What this means is that we have to cut our overhead and other expenses in order to survive. In particular, we are in the process of reducing staff numbers by some 20 percent by normal attrition and redundancies, on top of a similar reduction earlier this year.

Furthermore, we have asked our remaining staff to accept a 5 percent cut in salaries across the board.

Yes, times are hard – perhaps harder than many people realise – and we do not apparently have the government’s magical ability to be out of money yet at the same time reject even modest proposals to cut staff costs.

And, judging by comments made to us by the business community locally, we are by no means alone in having to face serious financial pressures.

So, in the event the government had not realised this before, hopefully it does now – that not paying local suppliers and vendors has a severe knock-on or domino effect and, while it may be doing this to protect its generously-remunerated civil servants, it just cannot ignore the problems that are thereby occurring in the wider community.

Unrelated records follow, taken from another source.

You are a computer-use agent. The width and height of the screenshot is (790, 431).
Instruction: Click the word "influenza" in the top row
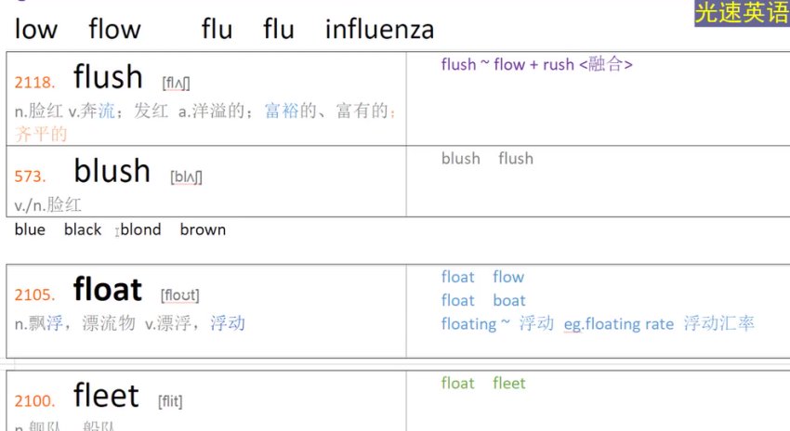coord(379,30)
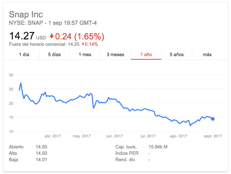
Task: Click the small red arrow beside 0.14%
Action: (83, 44)
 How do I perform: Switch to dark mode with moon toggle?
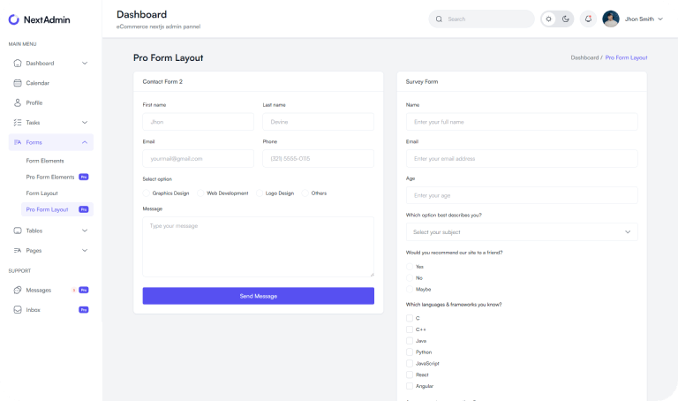click(565, 19)
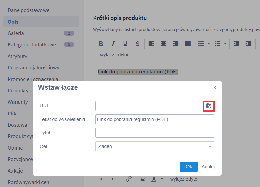Close the Wstaw łącze dialog with X
This screenshot has width=260, height=187.
214,87
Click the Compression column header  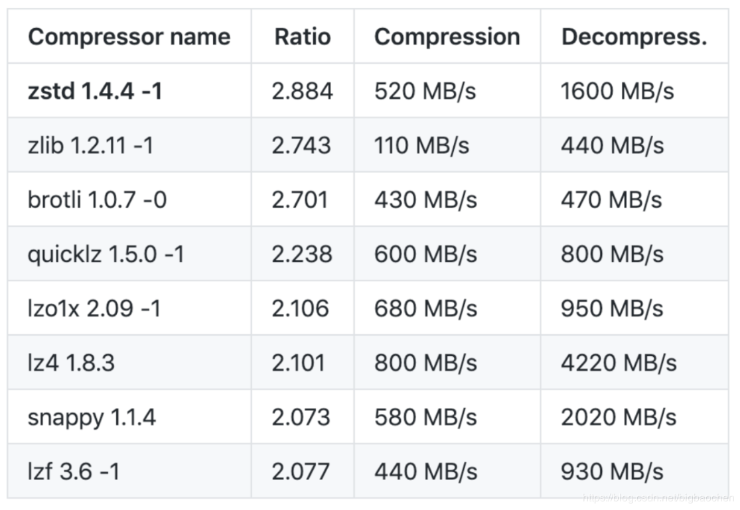(447, 36)
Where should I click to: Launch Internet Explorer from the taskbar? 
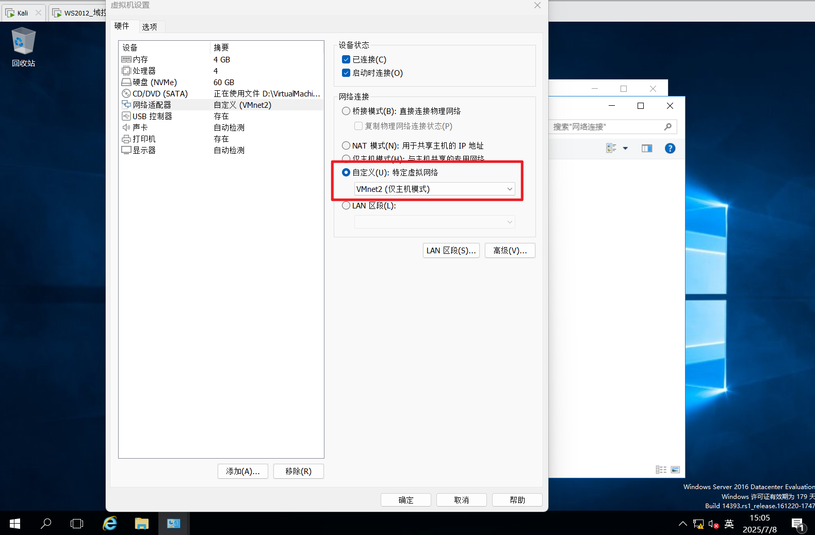pos(110,524)
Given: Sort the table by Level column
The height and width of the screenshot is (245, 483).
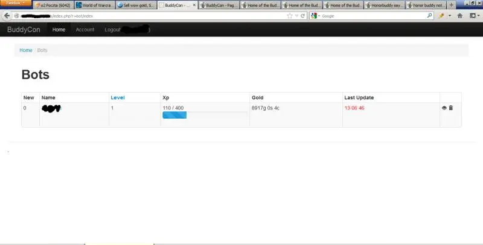Looking at the screenshot, I should [x=117, y=97].
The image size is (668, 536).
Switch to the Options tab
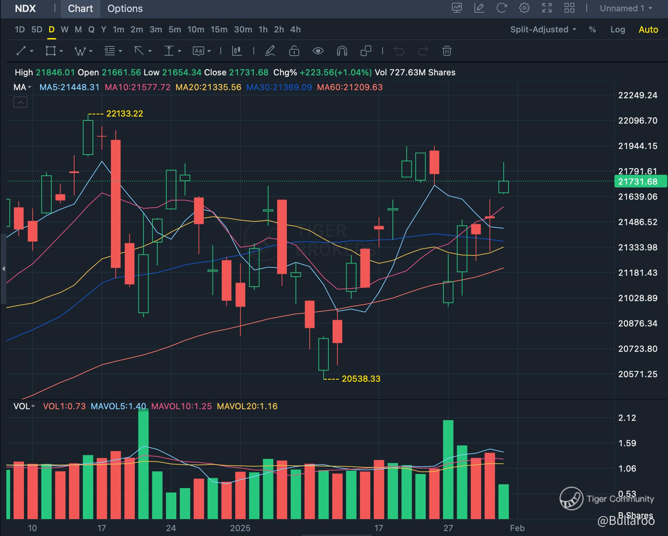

Government, its civil servants, statutory authorities and other agencies do not produce a dime of public revenue. All they do is collect taxes and fees and spend – we should say overspend – the proceeds. All public revenue is in fact contributed by the people who live and work in the Cayman Islands and the businesses that serve them.

It is no good denying the private sector critical liquidity and then expecting it to cough up higher import duties and other fees in order to maintain existing expenditure that ought to be cut.

If the government thinks the country is going to survive by squeezing the private sector revenue producers in order to protect the non-productive public sector, then it will soon have a rude awakening when the foreign media reports of bankruptcy turn out to be accurate, notwithstanding the official wishful thinking denials.

In that event, we will very likely see signs in the streets of the Cayman Islands: “We ain’t rich, we broke.”